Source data
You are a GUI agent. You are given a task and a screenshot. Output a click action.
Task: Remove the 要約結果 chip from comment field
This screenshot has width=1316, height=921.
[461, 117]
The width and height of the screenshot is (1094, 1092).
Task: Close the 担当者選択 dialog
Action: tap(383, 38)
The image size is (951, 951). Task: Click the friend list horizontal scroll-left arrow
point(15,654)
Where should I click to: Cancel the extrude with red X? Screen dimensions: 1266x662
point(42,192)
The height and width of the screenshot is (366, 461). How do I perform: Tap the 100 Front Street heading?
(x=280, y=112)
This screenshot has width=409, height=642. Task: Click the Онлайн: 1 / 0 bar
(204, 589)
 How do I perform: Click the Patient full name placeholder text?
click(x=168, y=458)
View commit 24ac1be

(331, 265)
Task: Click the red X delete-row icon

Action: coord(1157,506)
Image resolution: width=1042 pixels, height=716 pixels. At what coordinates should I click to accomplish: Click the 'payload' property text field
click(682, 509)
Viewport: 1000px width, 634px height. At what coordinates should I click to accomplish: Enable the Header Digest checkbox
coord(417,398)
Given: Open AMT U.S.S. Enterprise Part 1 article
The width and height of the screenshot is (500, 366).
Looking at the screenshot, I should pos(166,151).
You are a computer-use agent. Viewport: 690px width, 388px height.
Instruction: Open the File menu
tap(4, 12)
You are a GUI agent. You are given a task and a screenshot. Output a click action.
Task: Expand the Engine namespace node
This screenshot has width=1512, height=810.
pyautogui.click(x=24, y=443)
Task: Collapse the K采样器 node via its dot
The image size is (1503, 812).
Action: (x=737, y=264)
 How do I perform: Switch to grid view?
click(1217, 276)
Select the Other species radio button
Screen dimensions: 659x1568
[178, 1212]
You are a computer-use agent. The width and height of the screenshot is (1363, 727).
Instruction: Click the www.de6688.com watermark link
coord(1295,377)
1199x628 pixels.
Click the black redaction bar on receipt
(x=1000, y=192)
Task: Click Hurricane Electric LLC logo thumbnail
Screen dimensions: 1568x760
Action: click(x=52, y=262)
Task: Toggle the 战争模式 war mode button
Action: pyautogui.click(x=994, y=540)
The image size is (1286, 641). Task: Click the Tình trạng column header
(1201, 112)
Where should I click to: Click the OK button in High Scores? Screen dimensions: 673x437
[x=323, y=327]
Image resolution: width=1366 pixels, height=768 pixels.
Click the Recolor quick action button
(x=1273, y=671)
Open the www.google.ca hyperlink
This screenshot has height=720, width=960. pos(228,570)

▶ _Work to do_:
Reproduce every line of the listing above without any changes.

▶ _Solved exercise_:
You are a GUI agent. You are given a task and a screenshot. Output a click action.
Task: Remove the 要約結果 chip from comment field
This screenshot has width=1316, height=921.
[461, 117]
The width and height of the screenshot is (1094, 1092).
Task: Close the 担当者選択 dialog
Action: tap(383, 38)
The image size is (951, 951). Task: Click the friend list horizontal scroll-left arrow
point(15,654)
Where should I click to: Cancel the extrude with red X? Screen dimensions: 1266x662
point(42,192)
The height and width of the screenshot is (366, 461). How do I perform: Tap the 100 Front Street heading?
(x=280, y=112)
This screenshot has width=409, height=642. Task: Click the Онлайн: 1 / 0 bar
(204, 589)
 How do I perform: Click the Patient full name placeholder text?
click(x=168, y=458)
View commit 24ac1be

(331, 265)
Task: Click the red X delete-row icon

Action: coord(1157,506)
Image resolution: width=1042 pixels, height=716 pixels. At what coordinates should I click to accomplish: Click the 'payload' property text field
click(682, 509)
Viewport: 1000px width, 634px height. At what coordinates should I click to accomplish: Enable the Header Digest checkbox
coord(417,398)
Given: Open AMT U.S.S. Enterprise Part 1 article
The width and height of the screenshot is (500, 366).
Looking at the screenshot, I should pos(166,151).
You are a computer-use agent. Viewport: 690px width, 388px height.
Instruction: Open the File menu
tap(4, 12)
You are a GUI agent. You are given a task and a screenshot. Output a click action.
Task: Expand the Engine namespace node
This screenshot has width=1512, height=810.
pyautogui.click(x=24, y=443)
Task: Collapse the K采样器 node via its dot
The image size is (1503, 812).
Action: (x=737, y=264)
 How do I perform: Switch to grid view?
click(1217, 276)
Select the Other species radio button
Screen dimensions: 659x1568
[178, 1212]
You are a computer-use agent. The width and height of the screenshot is (1363, 727).
Instruction: Click the www.de6688.com watermark link
coord(1295,377)
1199x628 pixels.
Click the black redaction bar on receipt
(x=1000, y=192)
Task: Click Hurricane Electric LLC logo thumbnail
Screen dimensions: 1568x760
Action: click(x=52, y=262)
Task: Toggle the 战争模式 war mode button
Action: pyautogui.click(x=994, y=540)
The image size is (1286, 641). Task: Click the Tình trạng column header
(1201, 112)
Where should I click to: Click the OK button in High Scores? Screen dimensions: 673x437
[x=323, y=327]
Image resolution: width=1366 pixels, height=768 pixels.
Click the Recolor quick action button
(x=1273, y=671)
Open the www.google.ca hyperlink
This screenshot has height=720, width=960. pos(228,570)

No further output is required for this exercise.